■ **What is needed**: What you return should match the data below exactly, with every entry reproduced.

■ **Dataset records**:
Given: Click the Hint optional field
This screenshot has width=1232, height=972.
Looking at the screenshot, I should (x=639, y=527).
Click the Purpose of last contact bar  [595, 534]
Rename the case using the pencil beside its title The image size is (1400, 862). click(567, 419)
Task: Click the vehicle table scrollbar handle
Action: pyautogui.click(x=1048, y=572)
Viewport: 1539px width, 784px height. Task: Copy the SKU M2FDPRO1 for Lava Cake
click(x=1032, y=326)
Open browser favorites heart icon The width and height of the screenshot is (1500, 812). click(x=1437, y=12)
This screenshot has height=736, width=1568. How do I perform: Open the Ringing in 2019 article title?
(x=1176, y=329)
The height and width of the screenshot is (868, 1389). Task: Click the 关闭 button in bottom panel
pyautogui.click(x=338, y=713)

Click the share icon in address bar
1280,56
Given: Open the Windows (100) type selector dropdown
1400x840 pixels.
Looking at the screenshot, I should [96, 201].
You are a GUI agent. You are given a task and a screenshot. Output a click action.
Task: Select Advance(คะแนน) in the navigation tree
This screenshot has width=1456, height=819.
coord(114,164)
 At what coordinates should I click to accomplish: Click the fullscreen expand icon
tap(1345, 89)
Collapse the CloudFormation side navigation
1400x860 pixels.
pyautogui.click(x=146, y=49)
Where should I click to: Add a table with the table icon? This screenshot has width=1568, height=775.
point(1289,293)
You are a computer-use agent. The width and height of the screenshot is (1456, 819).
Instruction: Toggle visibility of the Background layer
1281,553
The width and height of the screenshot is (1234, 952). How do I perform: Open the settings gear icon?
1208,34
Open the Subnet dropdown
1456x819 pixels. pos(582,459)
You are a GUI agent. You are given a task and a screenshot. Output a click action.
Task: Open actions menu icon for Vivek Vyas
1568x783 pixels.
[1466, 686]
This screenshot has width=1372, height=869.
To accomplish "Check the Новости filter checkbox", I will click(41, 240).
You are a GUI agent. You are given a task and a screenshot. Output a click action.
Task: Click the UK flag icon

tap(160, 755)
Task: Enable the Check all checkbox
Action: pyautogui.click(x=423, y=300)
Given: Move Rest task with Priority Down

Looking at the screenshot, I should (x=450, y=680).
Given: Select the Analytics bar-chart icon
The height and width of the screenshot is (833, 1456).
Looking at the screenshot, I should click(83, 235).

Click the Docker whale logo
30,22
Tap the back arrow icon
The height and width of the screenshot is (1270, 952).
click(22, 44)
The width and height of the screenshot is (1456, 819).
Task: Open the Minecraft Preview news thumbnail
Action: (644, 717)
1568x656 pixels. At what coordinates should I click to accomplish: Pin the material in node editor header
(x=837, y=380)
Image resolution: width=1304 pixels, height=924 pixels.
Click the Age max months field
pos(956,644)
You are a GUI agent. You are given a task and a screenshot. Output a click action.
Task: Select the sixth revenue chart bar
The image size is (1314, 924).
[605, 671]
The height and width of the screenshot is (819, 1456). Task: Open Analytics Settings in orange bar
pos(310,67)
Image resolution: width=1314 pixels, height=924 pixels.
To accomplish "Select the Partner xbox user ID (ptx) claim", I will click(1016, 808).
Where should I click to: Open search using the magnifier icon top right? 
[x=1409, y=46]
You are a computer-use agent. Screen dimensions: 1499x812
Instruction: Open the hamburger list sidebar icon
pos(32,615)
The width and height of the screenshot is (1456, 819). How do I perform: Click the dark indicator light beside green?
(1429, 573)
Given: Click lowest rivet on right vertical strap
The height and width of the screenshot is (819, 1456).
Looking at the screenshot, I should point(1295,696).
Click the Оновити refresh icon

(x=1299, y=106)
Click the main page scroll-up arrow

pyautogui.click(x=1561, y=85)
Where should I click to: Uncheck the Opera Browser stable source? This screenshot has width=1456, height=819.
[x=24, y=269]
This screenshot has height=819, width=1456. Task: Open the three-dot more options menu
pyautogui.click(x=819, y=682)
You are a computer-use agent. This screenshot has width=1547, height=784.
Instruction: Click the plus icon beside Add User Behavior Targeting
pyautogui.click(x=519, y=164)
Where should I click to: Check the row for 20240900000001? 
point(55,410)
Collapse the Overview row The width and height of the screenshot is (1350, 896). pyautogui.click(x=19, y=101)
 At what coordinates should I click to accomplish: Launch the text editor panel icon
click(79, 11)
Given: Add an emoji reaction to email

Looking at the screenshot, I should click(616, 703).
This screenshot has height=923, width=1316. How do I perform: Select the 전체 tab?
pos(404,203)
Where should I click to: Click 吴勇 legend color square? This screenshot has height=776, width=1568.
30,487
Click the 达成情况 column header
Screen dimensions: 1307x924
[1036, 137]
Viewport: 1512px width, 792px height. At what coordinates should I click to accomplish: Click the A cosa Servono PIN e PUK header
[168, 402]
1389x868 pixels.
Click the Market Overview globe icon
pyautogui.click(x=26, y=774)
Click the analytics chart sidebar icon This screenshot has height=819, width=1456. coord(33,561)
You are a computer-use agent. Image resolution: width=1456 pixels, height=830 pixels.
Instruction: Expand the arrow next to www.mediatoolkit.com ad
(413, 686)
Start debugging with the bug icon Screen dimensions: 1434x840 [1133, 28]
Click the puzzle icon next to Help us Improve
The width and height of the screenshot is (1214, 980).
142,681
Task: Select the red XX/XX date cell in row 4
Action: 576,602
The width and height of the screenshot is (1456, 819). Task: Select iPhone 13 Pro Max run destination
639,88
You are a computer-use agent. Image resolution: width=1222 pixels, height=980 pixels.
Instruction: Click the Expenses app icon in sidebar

■ **Output below**:
Given: Click the Hint optional field
This screenshot has width=1232, height=972.
Looking at the screenshot, I should (x=639, y=527).
Click the Purpose of last contact bar  [595, 534]
Rename the case using the pencil beside its title The image size is (1400, 862). click(567, 419)
Task: Click the vehicle table scrollbar handle
Action: pyautogui.click(x=1048, y=572)
Viewport: 1539px width, 784px height. Task: Copy the SKU M2FDPRO1 for Lava Cake
click(x=1032, y=326)
Open browser favorites heart icon The width and height of the screenshot is (1500, 812). click(x=1437, y=12)
This screenshot has height=736, width=1568. How do I perform: Open the Ringing in 2019 article title?
(x=1176, y=329)
The height and width of the screenshot is (868, 1389). Task: Click the 关闭 button in bottom panel
pyautogui.click(x=338, y=713)

Click the share icon in address bar
1280,56
Given: Open the Windows (100) type selector dropdown
1400x840 pixels.
Looking at the screenshot, I should [96, 201].
You are a GUI agent. You are given a task and a screenshot. Output a click action.
Task: Select Advance(คะแนน) in the navigation tree
This screenshot has width=1456, height=819.
coord(114,164)
 At what coordinates should I click to accomplish: Click the fullscreen expand icon
tap(1345, 89)
Collapse the CloudFormation side navigation
1400x860 pixels.
pyautogui.click(x=146, y=49)
Where should I click to: Add a table with the table icon? This screenshot has width=1568, height=775.
point(1289,293)
You are a computer-use agent. The width and height of the screenshot is (1456, 819).
Instruction: Toggle visibility of the Background layer
1281,553
The width and height of the screenshot is (1234, 952). How do I perform: Open the settings gear icon?
1208,34
Open the Subnet dropdown
1456x819 pixels. pos(582,459)
You are a GUI agent. You are given a task and a screenshot. Output a click action.
Task: Open actions menu icon for Vivek Vyas
1568x783 pixels.
[1466, 686]
This screenshot has width=1372, height=869.
To accomplish "Check the Новости filter checkbox", I will click(41, 240).
You are a GUI agent. You are given a task and a screenshot. Output a click action.
Task: Click the UK flag icon

tap(160, 755)
Task: Enable the Check all checkbox
Action: pyautogui.click(x=423, y=300)
Given: Move Rest task with Priority Down

Looking at the screenshot, I should (x=450, y=680).
Given: Select the Analytics bar-chart icon
The height and width of the screenshot is (833, 1456).
Looking at the screenshot, I should click(83, 235).

Click the Docker whale logo
30,22
Tap the back arrow icon
The height and width of the screenshot is (1270, 952).
click(22, 44)
The width and height of the screenshot is (1456, 819).
Task: Open the Minecraft Preview news thumbnail
Action: (644, 717)
1568x656 pixels. At what coordinates should I click to accomplish: Pin the material in node editor header
(x=837, y=380)
Image resolution: width=1304 pixels, height=924 pixels.
Click the Age max months field
pos(956,644)
You are a GUI agent. You are given a task and a screenshot. Output a click action.
Task: Select the sixth revenue chart bar
The image size is (1314, 924).
[605, 671]
The height and width of the screenshot is (819, 1456). Task: Open Analytics Settings in orange bar
pos(310,67)
Image resolution: width=1314 pixels, height=924 pixels.
To accomplish "Select the Partner xbox user ID (ptx) claim", I will click(1016, 808).
Where should I click to: Open search using the magnifier icon top right? 
[x=1409, y=46]
You are a computer-use agent. Screen dimensions: 1499x812
Instruction: Open the hamburger list sidebar icon
pos(32,615)
The width and height of the screenshot is (1456, 819). How do I perform: Click the dark indicator light beside green?
(1429, 573)
Given: Click lowest rivet on right vertical strap
The height and width of the screenshot is (819, 1456).
Looking at the screenshot, I should point(1295,696).
Click the Оновити refresh icon

(x=1299, y=106)
Click the main page scroll-up arrow

pyautogui.click(x=1561, y=85)
Where should I click to: Uncheck the Opera Browser stable source? This screenshot has width=1456, height=819.
[x=24, y=269]
This screenshot has height=819, width=1456. Task: Open the three-dot more options menu
pyautogui.click(x=819, y=682)
You are a computer-use agent. This screenshot has width=1547, height=784.
Instruction: Click the plus icon beside Add User Behavior Targeting
pyautogui.click(x=519, y=164)
Where should I click to: Check the row for 20240900000001? 
point(55,410)
Collapse the Overview row The width and height of the screenshot is (1350, 896). pyautogui.click(x=19, y=101)
 At what coordinates should I click to accomplish: Launch the text editor panel icon
click(79, 11)
Given: Add an emoji reaction to email

Looking at the screenshot, I should click(616, 703).
This screenshot has height=923, width=1316. How do I perform: Select the 전체 tab?
pos(404,203)
Where should I click to: Click 吴勇 legend color square? This screenshot has height=776, width=1568.
30,487
Click the 达成情况 column header
Screen dimensions: 1307x924
[1036, 137]
Viewport: 1512px width, 792px height. At what coordinates should I click to accomplish: Click the A cosa Servono PIN e PUK header
[168, 402]
1389x868 pixels.
Click the Market Overview globe icon
pyautogui.click(x=26, y=774)
Click the analytics chart sidebar icon This screenshot has height=819, width=1456. coord(33,561)
You are a computer-use agent. Image resolution: width=1456 pixels, height=830 pixels.
Instruction: Expand the arrow next to www.mediatoolkit.com ad
(413, 686)
Start debugging with the bug icon Screen dimensions: 1434x840 [1133, 28]
Click the puzzle icon next to Help us Improve
The width and height of the screenshot is (1214, 980).
142,681
Task: Select the red XX/XX date cell in row 4
Action: 576,602
The width and height of the screenshot is (1456, 819). Task: Select iPhone 13 Pro Max run destination
639,88
You are a computer-use agent. Image resolution: width=1222 pixels, height=980 pixels.
Instruction: Click the Expenses app icon in sidebar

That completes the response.